Exercise aim »
Could you turn every line of the entries below into a numbered list, leaving out the blank lines?

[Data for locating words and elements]
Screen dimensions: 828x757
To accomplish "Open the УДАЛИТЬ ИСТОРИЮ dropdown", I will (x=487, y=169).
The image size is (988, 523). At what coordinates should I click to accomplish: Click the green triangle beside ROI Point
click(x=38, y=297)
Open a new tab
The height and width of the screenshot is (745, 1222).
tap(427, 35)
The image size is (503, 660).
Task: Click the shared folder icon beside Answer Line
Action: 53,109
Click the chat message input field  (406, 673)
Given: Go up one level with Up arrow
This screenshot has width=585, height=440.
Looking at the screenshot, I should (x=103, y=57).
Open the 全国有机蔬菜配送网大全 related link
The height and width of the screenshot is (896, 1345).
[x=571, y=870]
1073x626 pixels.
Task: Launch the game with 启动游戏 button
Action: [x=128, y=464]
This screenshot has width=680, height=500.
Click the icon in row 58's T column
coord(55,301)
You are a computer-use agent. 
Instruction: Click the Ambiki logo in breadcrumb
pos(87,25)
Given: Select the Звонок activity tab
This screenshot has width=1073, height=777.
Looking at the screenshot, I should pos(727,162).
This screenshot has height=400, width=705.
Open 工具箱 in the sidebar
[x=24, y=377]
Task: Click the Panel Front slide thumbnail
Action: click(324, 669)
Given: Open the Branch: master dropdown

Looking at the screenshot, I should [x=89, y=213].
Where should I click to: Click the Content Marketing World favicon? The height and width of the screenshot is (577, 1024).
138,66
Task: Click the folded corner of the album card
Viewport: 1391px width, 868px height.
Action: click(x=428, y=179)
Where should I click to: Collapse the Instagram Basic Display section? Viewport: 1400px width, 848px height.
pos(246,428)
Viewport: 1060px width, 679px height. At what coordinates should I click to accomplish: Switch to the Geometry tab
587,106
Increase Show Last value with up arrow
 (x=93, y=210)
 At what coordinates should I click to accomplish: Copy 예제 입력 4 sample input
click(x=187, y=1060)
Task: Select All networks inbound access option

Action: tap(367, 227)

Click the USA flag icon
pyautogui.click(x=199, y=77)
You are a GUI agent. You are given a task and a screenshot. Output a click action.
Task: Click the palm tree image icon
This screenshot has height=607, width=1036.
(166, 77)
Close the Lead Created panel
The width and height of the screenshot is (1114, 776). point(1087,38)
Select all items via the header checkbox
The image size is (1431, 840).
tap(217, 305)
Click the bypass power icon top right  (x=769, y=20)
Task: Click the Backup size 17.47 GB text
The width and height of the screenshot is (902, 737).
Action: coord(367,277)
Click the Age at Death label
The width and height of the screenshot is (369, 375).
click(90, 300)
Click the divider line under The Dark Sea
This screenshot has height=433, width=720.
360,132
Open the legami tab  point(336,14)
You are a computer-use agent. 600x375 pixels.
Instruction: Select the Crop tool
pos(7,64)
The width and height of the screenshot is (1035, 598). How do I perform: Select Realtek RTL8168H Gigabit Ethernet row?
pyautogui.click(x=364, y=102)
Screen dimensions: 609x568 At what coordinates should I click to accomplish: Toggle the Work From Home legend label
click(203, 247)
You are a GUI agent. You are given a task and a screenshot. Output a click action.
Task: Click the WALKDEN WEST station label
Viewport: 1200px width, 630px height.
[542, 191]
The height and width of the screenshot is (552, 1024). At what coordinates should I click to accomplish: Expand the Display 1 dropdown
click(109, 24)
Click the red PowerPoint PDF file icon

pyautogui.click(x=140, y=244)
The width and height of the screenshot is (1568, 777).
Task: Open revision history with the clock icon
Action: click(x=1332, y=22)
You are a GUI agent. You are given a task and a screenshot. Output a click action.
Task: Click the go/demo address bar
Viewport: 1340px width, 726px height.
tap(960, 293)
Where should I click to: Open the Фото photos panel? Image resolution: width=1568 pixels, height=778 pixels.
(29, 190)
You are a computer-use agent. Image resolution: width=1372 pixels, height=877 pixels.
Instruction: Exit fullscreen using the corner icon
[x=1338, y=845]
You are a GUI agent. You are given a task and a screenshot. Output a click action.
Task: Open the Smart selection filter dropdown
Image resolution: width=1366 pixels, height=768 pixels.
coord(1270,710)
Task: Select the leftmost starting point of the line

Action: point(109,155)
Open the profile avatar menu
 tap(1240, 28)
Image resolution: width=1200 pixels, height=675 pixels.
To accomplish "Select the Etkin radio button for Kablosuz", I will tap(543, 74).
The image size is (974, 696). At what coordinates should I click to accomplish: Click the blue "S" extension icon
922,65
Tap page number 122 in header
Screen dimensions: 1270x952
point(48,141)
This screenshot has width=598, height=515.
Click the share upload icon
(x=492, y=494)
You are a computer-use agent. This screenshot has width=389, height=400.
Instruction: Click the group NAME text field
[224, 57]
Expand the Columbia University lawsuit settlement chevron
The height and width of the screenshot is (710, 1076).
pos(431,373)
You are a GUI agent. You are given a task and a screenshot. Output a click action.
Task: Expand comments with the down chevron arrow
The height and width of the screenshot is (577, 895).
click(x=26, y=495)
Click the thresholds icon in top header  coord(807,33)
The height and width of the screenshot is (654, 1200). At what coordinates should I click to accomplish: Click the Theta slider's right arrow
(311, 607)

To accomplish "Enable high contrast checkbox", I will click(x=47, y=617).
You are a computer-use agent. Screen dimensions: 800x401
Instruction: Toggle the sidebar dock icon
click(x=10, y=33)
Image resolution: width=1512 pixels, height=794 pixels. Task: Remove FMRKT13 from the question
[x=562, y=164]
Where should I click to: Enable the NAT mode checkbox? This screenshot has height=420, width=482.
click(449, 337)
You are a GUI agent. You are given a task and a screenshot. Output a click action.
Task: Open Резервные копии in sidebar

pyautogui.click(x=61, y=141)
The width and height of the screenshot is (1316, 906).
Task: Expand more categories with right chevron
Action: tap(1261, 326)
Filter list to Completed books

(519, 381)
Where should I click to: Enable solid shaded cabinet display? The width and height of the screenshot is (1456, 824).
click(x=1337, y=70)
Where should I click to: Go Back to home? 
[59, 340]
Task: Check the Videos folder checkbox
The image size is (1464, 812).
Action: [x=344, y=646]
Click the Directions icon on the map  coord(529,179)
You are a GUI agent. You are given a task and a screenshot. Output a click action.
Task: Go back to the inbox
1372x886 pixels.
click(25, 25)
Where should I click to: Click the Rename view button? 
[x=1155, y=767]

Answer for the task »
1. Screen dimensions: 828x757
2. To accomplish "Open the УДАЛИТЬ ИСТОРИЮ dropdown", I will (x=487, y=169).
3. The image size is (988, 523). At what coordinates should I click to accomplish: Click the green triangle beside ROI Point
4. click(x=38, y=297)
5. Open a new tab
6. The height and width of the screenshot is (745, 1222).
7. tap(427, 35)
8. The image size is (503, 660).
9. Task: Click the shared folder icon beside Answer Line
10. Action: 53,109
11. Click the chat message input field  (406, 673)
12. Given: Go up one level with Up arrow
13. This screenshot has width=585, height=440.
14. Looking at the screenshot, I should (x=103, y=57).
15. Open the 全国有机蔬菜配送网大全 related link
16. The height and width of the screenshot is (896, 1345).
17. [x=571, y=870]
18. 1073x626 pixels.
19. Task: Launch the game with 启动游戏 button
20. Action: [x=128, y=464]
21. This screenshot has width=680, height=500.
22. Click the icon in row 58's T column
23. coord(55,301)
24. You are a computer-use agent. 
25. Instruction: Click the Ambiki logo in breadcrumb
26. pos(87,25)
27. Given: Select the Звонок activity tab
28. This screenshot has width=1073, height=777.
29. Looking at the screenshot, I should pos(727,162).
30. This screenshot has height=400, width=705.
31. Open 工具箱 in the sidebar
32. [x=24, y=377]
33. Task: Click the Panel Front slide thumbnail
34. Action: click(324, 669)
35. Given: Open the Branch: master dropdown
36. Looking at the screenshot, I should [x=89, y=213].
37. Where should I click to: Click the Content Marketing World favicon? The height and width of the screenshot is (577, 1024).
38. 138,66
39. Task: Click the folded corner of the album card
40. Viewport: 1391px width, 868px height.
41. Action: click(x=428, y=179)
42. Where should I click to: Collapse the Instagram Basic Display section? Viewport: 1400px width, 848px height.
43. pos(246,428)
44. Viewport: 1060px width, 679px height. At what coordinates should I click to accomplish: Switch to the Geometry tab
45. 587,106
46. Increase Show Last value with up arrow
47.  (x=93, y=210)
48.  At what coordinates should I click to accomplish: Copy 예제 입력 4 sample input
49. click(x=187, y=1060)
50. Task: Select All networks inbound access option
51. Action: tap(367, 227)
52. Click the USA flag icon
53. pyautogui.click(x=199, y=77)
54. You are a GUI agent. You are given a task and a screenshot. Output a click action.
55. Task: Click the palm tree image icon
56. This screenshot has height=607, width=1036.
57. (166, 77)
58. Close the Lead Created panel
59. The width and height of the screenshot is (1114, 776). point(1087,38)
60. Select all items via the header checkbox
61. The image size is (1431, 840).
62. tap(217, 305)
63. Click the bypass power icon top right  (x=769, y=20)
64. Task: Click the Backup size 17.47 GB text
65. The width and height of the screenshot is (902, 737).
66. Action: coord(367,277)
67. Click the Age at Death label
68. The width and height of the screenshot is (369, 375).
69. click(90, 300)
70. Click the divider line under The Dark Sea
71. This screenshot has height=433, width=720.
72. 360,132
73. Open the legami tab  point(336,14)
74. You are a computer-use agent. 600x375 pixels.
75. Instruction: Select the Crop tool
76. pos(7,64)
77. The width and height of the screenshot is (1035, 598). How do I perform: Select Realtek RTL8168H Gigabit Ethernet row?
78. pyautogui.click(x=364, y=102)
79. Screen dimensions: 609x568 At what coordinates should I click to accomplish: Toggle the Work From Home legend label
80. click(203, 247)
81. You are a GUI agent. You are given a task and a screenshot. Output a click action.
82. Task: Click the WALKDEN WEST station label
83. Viewport: 1200px width, 630px height.
84. [542, 191]
85. The height and width of the screenshot is (552, 1024). At what coordinates should I click to accomplish: Expand the Display 1 dropdown
86. click(109, 24)
87. Click the red PowerPoint PDF file icon
88. pyautogui.click(x=140, y=244)
89. The width and height of the screenshot is (1568, 777).
90. Task: Open revision history with the clock icon
91. Action: click(x=1332, y=22)
92. You are a GUI agent. You are given a task and a screenshot. Output a click action.
93. Task: Click the go/demo address bar
94. Viewport: 1340px width, 726px height.
95. tap(960, 293)
96. Where should I click to: Open the Фото photos panel? Image resolution: width=1568 pixels, height=778 pixels.
97. (29, 190)
98. You are a computer-use agent. Image resolution: width=1372 pixels, height=877 pixels.
99. Instruction: Exit fullscreen using the corner icon
100. [x=1338, y=845]
101. You are a GUI agent. You are given a task and a screenshot. Output a click action.
102. Task: Open the Smart selection filter dropdown
103. Image resolution: width=1366 pixels, height=768 pixels.
104. coord(1270,710)
105. Task: Select the leftmost starting point of the line
106. Action: point(109,155)
107. Open the profile avatar menu
108.  tap(1240, 28)
109. Image resolution: width=1200 pixels, height=675 pixels.
110. To accomplish "Select the Etkin radio button for Kablosuz", I will tap(543, 74).
111. The image size is (974, 696). At what coordinates should I click to accomplish: Click the blue "S" extension icon
112. 922,65
113. Tap page number 122 in header
114. Screen dimensions: 1270x952
115. point(48,141)
116. This screenshot has width=598, height=515.
117. Click the share upload icon
118. (x=492, y=494)
119. You are a computer-use agent. This screenshot has width=389, height=400.
120. Instruction: Click the group NAME text field
121. [224, 57]
122. Expand the Columbia University lawsuit settlement chevron
123. The height and width of the screenshot is (710, 1076).
124. pos(431,373)
125. You are a GUI agent. You are given a task and a screenshot. Output a click action.
126. Task: Expand comments with the down chevron arrow
127. The height and width of the screenshot is (577, 895).
128. click(x=26, y=495)
129. Click the thresholds icon in top header  coord(807,33)
130. The height and width of the screenshot is (654, 1200). At what coordinates should I click to accomplish: Click the Theta slider's right arrow
131. (311, 607)
132. To accomplish "Enable high contrast checkbox", I will click(x=47, y=617).
133. You are a computer-use agent. Screen dimensions: 800x401
134. Instruction: Toggle the sidebar dock icon
135. click(x=10, y=33)
136. Image resolution: width=1512 pixels, height=794 pixels. Task: Remove FMRKT13 from the question
137. [x=562, y=164]
138. Where should I click to: Enable the NAT mode checkbox? This screenshot has height=420, width=482.
139. click(449, 337)
140. You are a GUI agent. You are given a task and a screenshot. Output a click action.
141. Task: Open Резервные копии in sidebar
142. pyautogui.click(x=61, y=141)
143. The width and height of the screenshot is (1316, 906).
144. Task: Expand more categories with right chevron
145. Action: tap(1261, 326)
146. Filter list to Completed books
147. (519, 381)
148. Where should I click to: Enable solid shaded cabinet display? The width and height of the screenshot is (1456, 824).
149. click(x=1337, y=70)
150. Where should I click to: Go Back to home? 
151. [59, 340]
152. Task: Check the Videos folder checkbox
153. The image size is (1464, 812).
154. Action: [x=344, y=646]
155. Click the Directions icon on the map  coord(529,179)
156. You are a GUI agent. You are given a task and a screenshot. Output a click action.
157. Task: Go back to the inbox
158. 1372x886 pixels.
159. click(25, 25)
160. Where should I click to: Click the Rename view button? 
161. [x=1155, y=767]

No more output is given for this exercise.